My dad had a heart attack last night, a relatively minor one but still – he was rushed to the ER and is currently hospitalized, awaiting the result of some tests before he can be released.
I had a very rough night and logged into work this morning (I work remotely) and after a couple hours of unfocused effort through tears and various phone calls with my family, I paged the main channel that I'd be sitting out of Zoom meetings today due to unexpected bad news in my family.
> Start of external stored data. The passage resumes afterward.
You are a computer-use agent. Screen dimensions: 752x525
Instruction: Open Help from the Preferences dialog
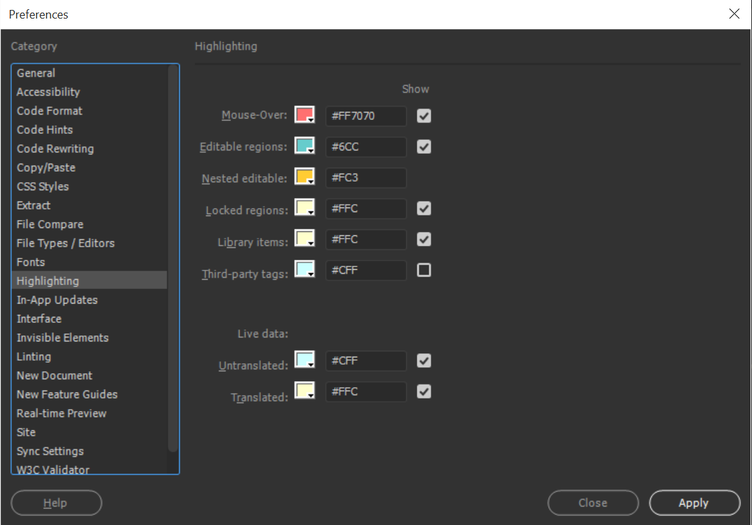tap(56, 502)
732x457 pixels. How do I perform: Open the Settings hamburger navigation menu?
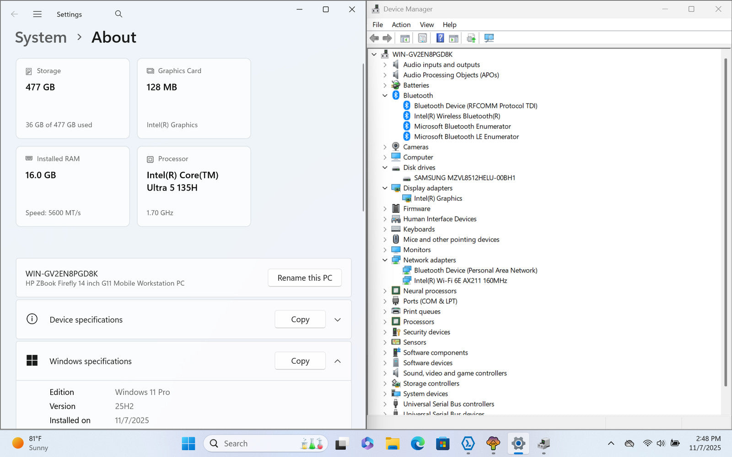tap(38, 14)
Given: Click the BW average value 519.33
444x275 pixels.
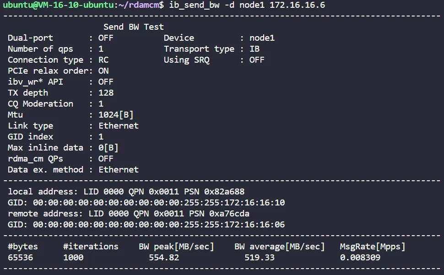Looking at the screenshot, I should [x=260, y=258].
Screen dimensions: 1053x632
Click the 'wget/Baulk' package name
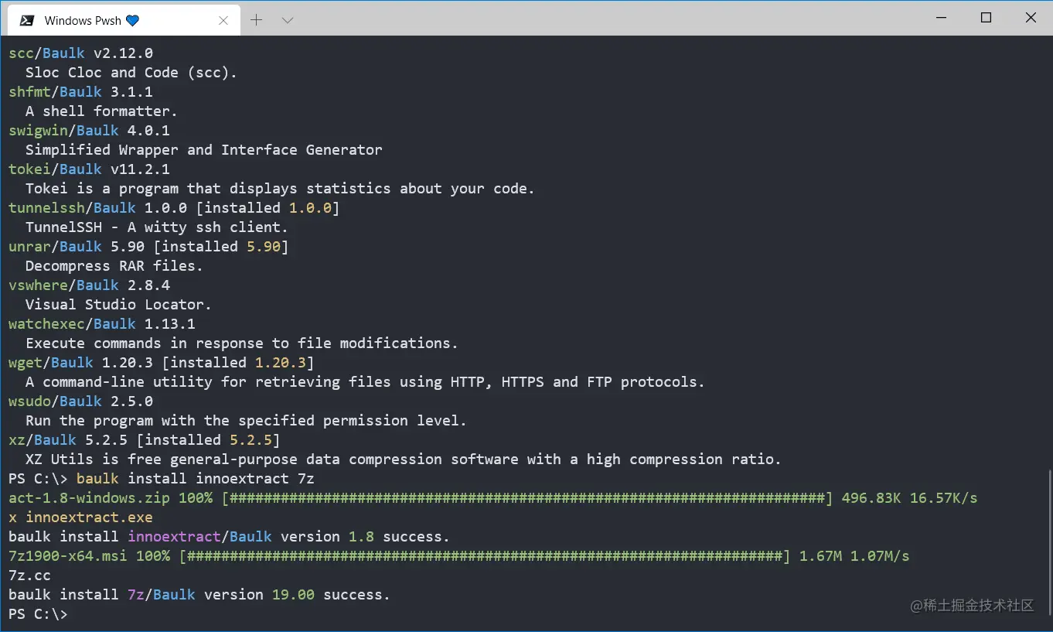tap(51, 363)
And I feel GUILTY. I feel like I'm somehow lying? Or exploiting my father's health for my own gain – like, he's not dying, it's not that serious. Part of it is, I know my father would himself be deeply embarrassed and upset with me for backing off work. When he called to tell me the news and I started crying, he APOLOGIZED for upsetting me and said he hopes he didn't disrupt my night. To top it all off, he just retired after years and years of a stressful career, that I'm certain directly contributed to his heart attack and other cardiovascular issues he's had in the last year. It's like he finally gave his body permission to break down and now decades of labor is catching up with him.
I'm proud that I at least messaged the channel and didn't over-explain myself in an attempt to feel justified. My workplace is generally really considerate and accommodating, and I know I'm lucky.
I really need to kill the capitalist in my own head before I'm working my life away and having my own heart attack.